An entrepreneur who represented the UK on an ethics body was asked to resign from a company running government visa services after officials found it made a £13.64m gain on its not-for-profit contract.
After the discovery of years of profit-making, the company, Ecctis, repaid the money to the government and a number of executives, including Cloud Bai-Yun, stood down from the firm, which runs language tests and qualification recognition for people applying for UK visas.
Ecctis was accused of being in breach of its contract for failing to reinvest its large profits into the language test service as it was required to do under a deal first signed with the government in 2014.
The payment of dividends to Ecctis’s parent company out of its reserves was also criticised, as was the allocation to the government contract of management fees of as much as £85,000 a quarter paid to Bai-Yun, who was its chief executive in the relevant period.
Parliament has not been informed about what the Department for Education admitted in a statement were the “serious” failings they discovered last year. The company’s contracts with the DfE and the Home Office have been recently renewed with tightened provisions.
A whistleblower questioned why the monopoly services had been put in the hands of a private company. They told the Guardian: “I believe this is a tale of corporate greed and Whitehall mismanagement.”
Bai-Yun, who was a UK representative on a working group of a Council of Europe committee on Ethics, Transparency and Integrity in Education during Theresa May’s premiership, did not respond to a request for comment. It is understood that she has denied that Ecctis was in breach of contract.
The government’s allegations against Ecctis followed an audit last summer by Kroll, the financial and risk advisory firm, commissioned by the Department for Education.
Kroll claimed that Ecctis had not created a non-profit subsidiary to manage the government contract as it had undertaken to do and that costs were then wrongfully allocated, including the management fees paid to Bai-Yun.
As a result, it was claimed that Ecctis fell significantly below its reinvestment targets and did not meet its obligation to put 100% of its profits in the services it was carrying out for the government.
It was further alleged that there was a failure by Ecctis to provide financial management information to officials in alignment with its contractual obligations.
Bai-Yun was chief executive and sole shareholder of Ecctis’s parent company until 2021, when she sold her shareholding to an employee-owned trust for £17.587m. She subsequently became a ‘chief adviser’ to Ecctis; it was from this position that she was asked to stand down last year.
A source said the Department for Education had made it clear to the new leadership in 2023 that Bai-Yun and other senior executive directors of the parent company should be asked to resign as par of a “remedial self-cleansing plan”.
A DfE spokesperson said: “In accordance with the contractual arrangements with Ecctis Ltd, the DfE requested that Ecctis fundamentally review its management and governance. It was not for the DfE to specify individuals.”
It is understood that an internal review carried out by an external legal firm, Willans, commissioned by Ecctis, subsequently found that there had been a cosy and over-familiar relationship between Bai-Yun and DfE officials.

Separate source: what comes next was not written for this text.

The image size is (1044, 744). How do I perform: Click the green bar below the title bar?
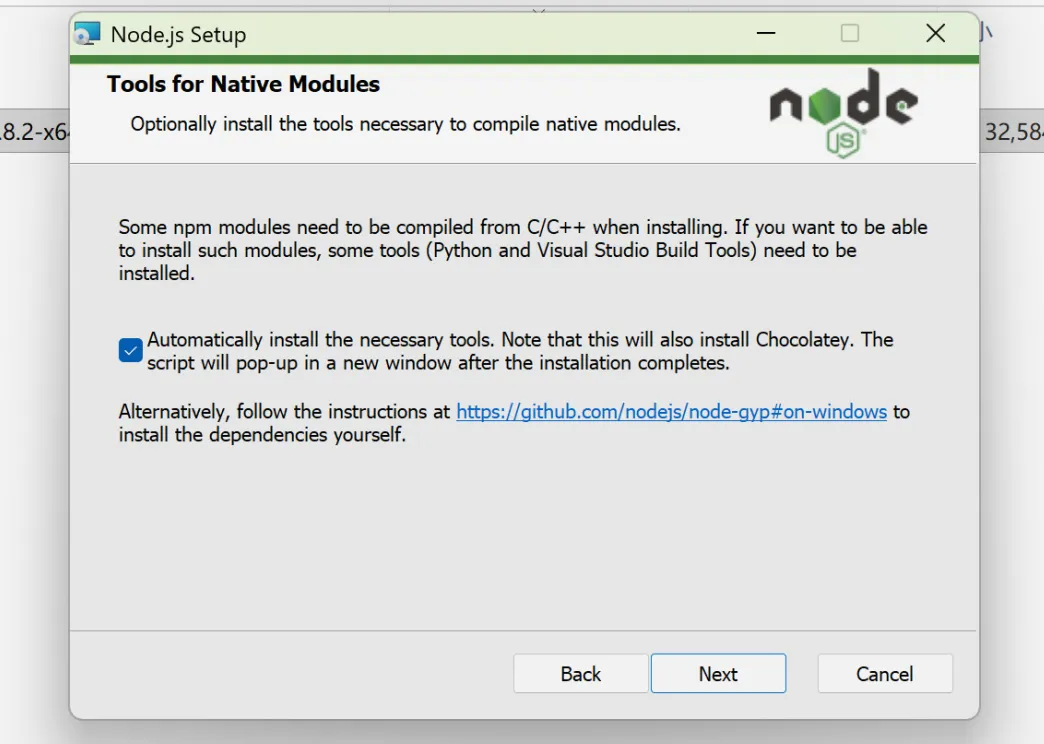coord(524,60)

It is understood that in interviews with Willans investigators, Bai-Yun denied that the company had breached the terms of its contract and claimed that the Department for Education had been fully informed about all the internal arrangements.
A spokesperson for Ecctis said: “We recognise the seriousness of these historic allegations. After an audit in 2023, we swiftly commissioned our own investigation and internal review, and reached an agreement with the DfE in performance of obligations under our contract with them.

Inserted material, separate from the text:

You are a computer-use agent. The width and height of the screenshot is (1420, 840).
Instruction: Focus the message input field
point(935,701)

“Ecctis now has a new senior leadership team and board, fully committed to the highest standard of ethics, and continuing to invest in our services, people and technology, for the benefit of our customers.
“We have implemented reforms across the business including overhauling our governance procedures and transforming our financial management and reporting systems.

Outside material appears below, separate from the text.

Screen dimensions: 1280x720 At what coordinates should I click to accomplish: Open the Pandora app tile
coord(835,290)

“We continue to explore all legal remedies that may be open to us with regard to these historic allegations.”
The DfE said that the new contract obliged Ecctis to pay profits directly to the government each contract year and that the company would “no longer receive funds direct from users”.
A DfE spokesperson said: “The Department for Education identified serious historic issues at Ecctis. We took immediate steps to ensure these were addressed and no taxpayer funds have been lost.
“Our new, strengthened contract, alongside a new leadership team at Ecctis, means the department can continue to work with Ecctis to provide a good service to the public on the recognition of qualifications, which is a requirement under international law.
“Any further allegations, or evidence that previous historical concerns are not fully addressed, will be acted on promptly.”